FATGUYFOODBLOG: Burger King’s Mac n’ Cheetos


Cheetos Puffs are my favourite chip. Though they are not truly a chip, are they? Are they a puff? That does not sound correct both, though it is proper there within the title. Let’s name it a snack food-they are a meals to snack on. Sure, Cheetos Puffs are my all-time favourite snack meals. After the preliminary crunch of the Puff, they magically soften in your mouth. Leftover artificial “cheese” mud envelops your fingers afterward. Go forward, lick these fingers, you’ve got earned it. The gaudy orange cheddar coloring and chemically induced tacky taste ends in a transcendent expertise.
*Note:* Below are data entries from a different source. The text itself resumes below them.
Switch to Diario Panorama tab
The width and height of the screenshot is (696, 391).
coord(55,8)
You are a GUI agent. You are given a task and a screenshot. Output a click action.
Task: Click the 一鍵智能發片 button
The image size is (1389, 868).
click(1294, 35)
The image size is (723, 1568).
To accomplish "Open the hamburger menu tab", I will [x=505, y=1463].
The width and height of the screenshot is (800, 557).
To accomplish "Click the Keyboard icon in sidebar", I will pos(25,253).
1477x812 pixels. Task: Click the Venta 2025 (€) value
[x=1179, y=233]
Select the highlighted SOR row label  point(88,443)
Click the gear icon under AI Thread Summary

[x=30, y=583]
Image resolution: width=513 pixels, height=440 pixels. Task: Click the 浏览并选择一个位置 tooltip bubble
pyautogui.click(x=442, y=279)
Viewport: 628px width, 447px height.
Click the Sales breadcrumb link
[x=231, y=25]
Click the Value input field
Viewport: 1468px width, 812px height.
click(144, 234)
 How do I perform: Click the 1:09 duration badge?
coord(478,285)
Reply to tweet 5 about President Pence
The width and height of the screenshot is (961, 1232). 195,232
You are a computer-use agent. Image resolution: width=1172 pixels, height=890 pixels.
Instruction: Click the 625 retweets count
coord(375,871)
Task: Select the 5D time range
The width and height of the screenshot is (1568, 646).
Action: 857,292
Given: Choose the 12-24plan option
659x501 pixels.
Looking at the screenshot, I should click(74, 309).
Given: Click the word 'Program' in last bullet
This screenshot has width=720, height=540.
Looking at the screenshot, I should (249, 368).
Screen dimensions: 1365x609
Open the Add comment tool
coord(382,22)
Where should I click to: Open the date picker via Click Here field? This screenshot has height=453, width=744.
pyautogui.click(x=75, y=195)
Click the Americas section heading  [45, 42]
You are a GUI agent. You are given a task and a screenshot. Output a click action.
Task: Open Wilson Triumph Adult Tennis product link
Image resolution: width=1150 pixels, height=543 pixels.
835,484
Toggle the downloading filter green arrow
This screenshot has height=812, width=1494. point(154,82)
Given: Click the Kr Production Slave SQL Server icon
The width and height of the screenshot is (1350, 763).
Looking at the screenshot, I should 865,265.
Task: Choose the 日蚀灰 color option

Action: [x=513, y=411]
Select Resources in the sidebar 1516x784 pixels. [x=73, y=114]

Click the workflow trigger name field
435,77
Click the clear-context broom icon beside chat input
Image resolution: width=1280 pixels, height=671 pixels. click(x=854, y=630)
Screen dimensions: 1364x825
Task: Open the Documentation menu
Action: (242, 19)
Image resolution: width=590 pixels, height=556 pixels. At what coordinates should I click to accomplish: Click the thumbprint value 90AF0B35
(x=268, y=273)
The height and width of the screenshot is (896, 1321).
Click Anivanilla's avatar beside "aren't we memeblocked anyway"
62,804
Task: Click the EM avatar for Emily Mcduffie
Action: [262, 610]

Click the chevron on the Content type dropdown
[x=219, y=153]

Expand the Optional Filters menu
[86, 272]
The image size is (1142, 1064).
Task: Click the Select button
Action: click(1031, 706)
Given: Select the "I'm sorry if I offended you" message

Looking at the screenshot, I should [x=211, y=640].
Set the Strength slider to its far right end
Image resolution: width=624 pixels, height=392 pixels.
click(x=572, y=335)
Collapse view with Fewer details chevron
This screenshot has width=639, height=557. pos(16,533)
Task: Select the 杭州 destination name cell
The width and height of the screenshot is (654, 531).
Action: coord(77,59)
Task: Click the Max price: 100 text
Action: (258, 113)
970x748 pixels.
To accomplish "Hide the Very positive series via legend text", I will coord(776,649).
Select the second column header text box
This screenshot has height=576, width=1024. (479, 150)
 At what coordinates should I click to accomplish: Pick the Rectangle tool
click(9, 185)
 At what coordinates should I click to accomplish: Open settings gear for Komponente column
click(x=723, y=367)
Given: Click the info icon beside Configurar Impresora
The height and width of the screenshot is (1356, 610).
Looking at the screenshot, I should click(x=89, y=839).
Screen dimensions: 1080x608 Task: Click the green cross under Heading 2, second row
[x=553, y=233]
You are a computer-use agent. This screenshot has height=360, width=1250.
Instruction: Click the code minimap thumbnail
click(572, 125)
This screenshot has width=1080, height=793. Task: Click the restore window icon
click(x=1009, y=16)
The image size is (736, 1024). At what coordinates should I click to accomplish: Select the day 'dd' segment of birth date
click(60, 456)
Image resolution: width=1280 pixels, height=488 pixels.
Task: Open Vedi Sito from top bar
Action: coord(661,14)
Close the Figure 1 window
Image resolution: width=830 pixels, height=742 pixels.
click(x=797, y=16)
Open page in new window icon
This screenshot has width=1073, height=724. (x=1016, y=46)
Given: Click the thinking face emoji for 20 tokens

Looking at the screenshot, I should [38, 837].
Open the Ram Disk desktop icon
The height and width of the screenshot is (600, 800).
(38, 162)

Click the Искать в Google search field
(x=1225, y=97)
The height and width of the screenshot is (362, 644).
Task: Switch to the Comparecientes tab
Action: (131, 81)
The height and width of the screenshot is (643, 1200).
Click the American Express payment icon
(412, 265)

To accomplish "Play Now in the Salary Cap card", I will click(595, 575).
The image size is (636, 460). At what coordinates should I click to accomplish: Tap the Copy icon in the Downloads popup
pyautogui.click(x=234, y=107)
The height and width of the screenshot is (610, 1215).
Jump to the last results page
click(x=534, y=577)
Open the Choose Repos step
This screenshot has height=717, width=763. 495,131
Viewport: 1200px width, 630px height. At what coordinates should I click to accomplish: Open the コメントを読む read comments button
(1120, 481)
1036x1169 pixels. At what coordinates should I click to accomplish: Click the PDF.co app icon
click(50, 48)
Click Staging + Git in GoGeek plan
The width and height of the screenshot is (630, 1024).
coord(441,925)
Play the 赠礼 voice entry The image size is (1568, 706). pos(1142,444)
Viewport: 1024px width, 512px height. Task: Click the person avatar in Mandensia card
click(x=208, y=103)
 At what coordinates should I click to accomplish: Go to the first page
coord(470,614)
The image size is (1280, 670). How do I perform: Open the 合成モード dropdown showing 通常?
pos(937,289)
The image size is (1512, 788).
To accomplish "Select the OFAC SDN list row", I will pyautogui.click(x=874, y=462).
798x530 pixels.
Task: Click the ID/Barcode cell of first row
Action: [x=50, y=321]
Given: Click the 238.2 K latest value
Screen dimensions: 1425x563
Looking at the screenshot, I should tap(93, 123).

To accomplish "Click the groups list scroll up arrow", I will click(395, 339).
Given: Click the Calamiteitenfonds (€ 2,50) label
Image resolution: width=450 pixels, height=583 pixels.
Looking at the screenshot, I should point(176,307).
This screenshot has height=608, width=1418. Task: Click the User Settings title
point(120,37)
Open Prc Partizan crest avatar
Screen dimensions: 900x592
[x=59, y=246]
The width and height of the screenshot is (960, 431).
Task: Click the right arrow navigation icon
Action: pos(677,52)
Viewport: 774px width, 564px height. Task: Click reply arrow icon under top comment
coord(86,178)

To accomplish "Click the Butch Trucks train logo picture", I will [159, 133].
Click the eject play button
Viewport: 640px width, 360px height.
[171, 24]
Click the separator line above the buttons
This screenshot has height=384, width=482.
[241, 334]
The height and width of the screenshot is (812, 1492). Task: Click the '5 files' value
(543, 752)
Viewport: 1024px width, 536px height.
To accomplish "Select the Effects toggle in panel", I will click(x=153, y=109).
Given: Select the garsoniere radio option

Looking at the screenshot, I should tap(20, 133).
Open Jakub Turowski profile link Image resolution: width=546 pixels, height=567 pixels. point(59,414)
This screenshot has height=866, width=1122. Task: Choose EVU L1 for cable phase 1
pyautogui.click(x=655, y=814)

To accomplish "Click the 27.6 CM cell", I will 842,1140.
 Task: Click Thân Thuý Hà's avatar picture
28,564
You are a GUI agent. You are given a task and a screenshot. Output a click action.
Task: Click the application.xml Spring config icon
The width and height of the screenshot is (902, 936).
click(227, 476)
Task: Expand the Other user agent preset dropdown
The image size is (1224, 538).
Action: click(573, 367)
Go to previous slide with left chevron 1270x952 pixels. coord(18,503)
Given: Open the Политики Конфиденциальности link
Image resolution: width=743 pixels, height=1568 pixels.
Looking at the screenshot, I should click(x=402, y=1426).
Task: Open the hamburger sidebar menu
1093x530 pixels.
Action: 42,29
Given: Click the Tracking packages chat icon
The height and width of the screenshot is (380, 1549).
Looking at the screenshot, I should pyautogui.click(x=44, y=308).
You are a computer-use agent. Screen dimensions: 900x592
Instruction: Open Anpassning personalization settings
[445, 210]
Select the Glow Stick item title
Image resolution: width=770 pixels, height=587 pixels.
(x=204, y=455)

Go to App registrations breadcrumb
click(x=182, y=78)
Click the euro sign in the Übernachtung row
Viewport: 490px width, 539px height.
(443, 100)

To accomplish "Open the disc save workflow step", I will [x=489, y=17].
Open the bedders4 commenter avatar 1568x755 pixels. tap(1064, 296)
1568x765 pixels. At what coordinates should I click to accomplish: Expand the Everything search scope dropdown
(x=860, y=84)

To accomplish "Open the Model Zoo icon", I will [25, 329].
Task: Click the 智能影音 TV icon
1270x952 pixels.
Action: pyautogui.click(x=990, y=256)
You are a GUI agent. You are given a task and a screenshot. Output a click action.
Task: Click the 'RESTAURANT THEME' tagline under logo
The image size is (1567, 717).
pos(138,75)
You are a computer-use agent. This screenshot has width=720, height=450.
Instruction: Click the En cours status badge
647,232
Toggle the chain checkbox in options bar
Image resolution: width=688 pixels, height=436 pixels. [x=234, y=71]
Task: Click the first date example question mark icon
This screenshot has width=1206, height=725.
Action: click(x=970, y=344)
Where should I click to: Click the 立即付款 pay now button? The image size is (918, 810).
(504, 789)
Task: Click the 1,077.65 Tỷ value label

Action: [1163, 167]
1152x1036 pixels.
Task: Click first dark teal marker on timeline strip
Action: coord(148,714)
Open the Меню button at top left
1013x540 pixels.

I really like them.

Just about


I am all for utilizing the Puffs in unintended methods. I’ve used it as breading for fish and rooster greater than once-definitely do this, they mush simply into powder. Taco Bell did the identical factor with Doritos and the Locos Tacos. I’ve eaten a number of sandwiches topped with Crimson Sizzling Riplets-a fiery St. Louis delicacy. Including snack meals to a dish works. It provides somewhat crunch and a few additional taste.

How did Burger King mess up deep-fried, Cheetoh Puff-crusted mac and cheese sticks?? Let’s begin with their look. Within the print adverts, they resemble your regular Cheetos Puff. Yum. Signal me up. As you’ll be able to see, although, Mac n’ Cheetos resemble brilliant orange clown turds. Unappetizing visible for positive, however I can transfer previous that. These sausage-sized Donald Trump digits have been fairly hefty when picked up, and the promise of oozing tacky pasta was virtually an excessive amount of to reveal.

At this level, I used to be nonetheless excited. I used to be anticipating that preliminary Puff crunch adopted by a satisfying mac and cheese chunk. Alas, the fact of BK’s newest abomination-I am taking a look at you black Halloween burger-did not line up with my expectations.

                                                              Paper tray liner = annoying 




It was squishy. Not squeaky like a cheese curd. Squishy like a used diaper. Regardless of that, I am desirous to strive it-Cheetos are my crack! I bit into one and a wave of nostalgia hit me. The Mac n’ Cheetos transported me to my parochial faculty cafeteria. Shuffling alongside in line, culottes as much as my stomach button, mouth salivating for the promise of some dino-shaped rooster nugs-it was all there, a bona fide time warp. I want the flavour might’ve matched up with my nostalgia and my expectations. These little cheese sticks tasted like grade faculty cafeteria meals. The macaroni inside was creamy, nevertheless it was additionally mushy and flavorless.On prime of that, there was minimal Cheetoh Puff taste. The style was akin to a french fry-not a nasty factor in any respect, however I used to be promised cheese mud!!

                                             

Burger King is having a dissociative character meltdown. They’re making an attempt to ape the Bell with their slew of novelty objects. That is not an issue, besides they do not do it effectively. Be your self BK, embrace your 2nd tier standing and prepare dinner us one thing completely outrageous. Simply make it edible.

Burger King’s Mac n’ Cheetos get a C for being extra disappointing than Batman v. Superman.